The second argument selects the precision (`FP32`, `FP16`, `INT8`); the default is **FP16**.
The script performs the following steps:
1. Installs dependencies (`openvino`, `ultralytics`; adds `nncf` for INT8).
2. Downloads the sample test video (`test_video.mp4`) and a sample test image (`test.jpg`).
3. Downloads the PyTorch weights and exports to OpenVINO IR.
4. *(INT8 only)* Quantizes the model using NNCF post-training quantization.
Output files:
- `yolo26n_openvino_model/` -- FP32 or FP16 OpenVINO IR model directory.

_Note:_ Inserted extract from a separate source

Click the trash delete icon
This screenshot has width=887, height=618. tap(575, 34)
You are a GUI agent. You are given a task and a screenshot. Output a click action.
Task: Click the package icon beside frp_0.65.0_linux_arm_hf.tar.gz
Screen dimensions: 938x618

- `yolo26n_tracking_int8.xml` / `yolo26n_tracking_int8.bin` -- INT8 quantized model *(only when `INT8` is selected)*.
#### Precision / Device Compatibility
| Precision | CPU | GPU | NPU |
|---|---|---|---|
| FP32 | Yes | Yes | No |
| FP16 | Yes | Yes | Yes |
| INT8 | Yes | Yes | Yes |
> **Note:** The INT8 calibration uses frames from the bundled sample video.
> For production accuracy, replace it with a representative set of frames from
> the target deployment site.
### DLStreamer Sample
The pipeline below runs the YOLO26 FP16 detector via `gvadetect` on
`test_video.mp4`, attaches persistent track IDs with `gvatrack`
(`short-term-imageless` tracker), and overlays bounding boxes with
`gvawatermark`. Frames are pulled from an `appsink`, per-track trajectory
polylines are drawn with OpenCV, and the result is muxed to `output_dlstreamer.mp4`
(H.264 via ffmpeg).
> **Notes on running this sample:**
>
> - Use the FP16 IR (`yolo26n_openvino_model/yolo26n.xml`). Class names are
> read automatically from the model's embedded `metadata.yaml` by
> DLStreamer 2026.0+ -- no external `labels-file` is required.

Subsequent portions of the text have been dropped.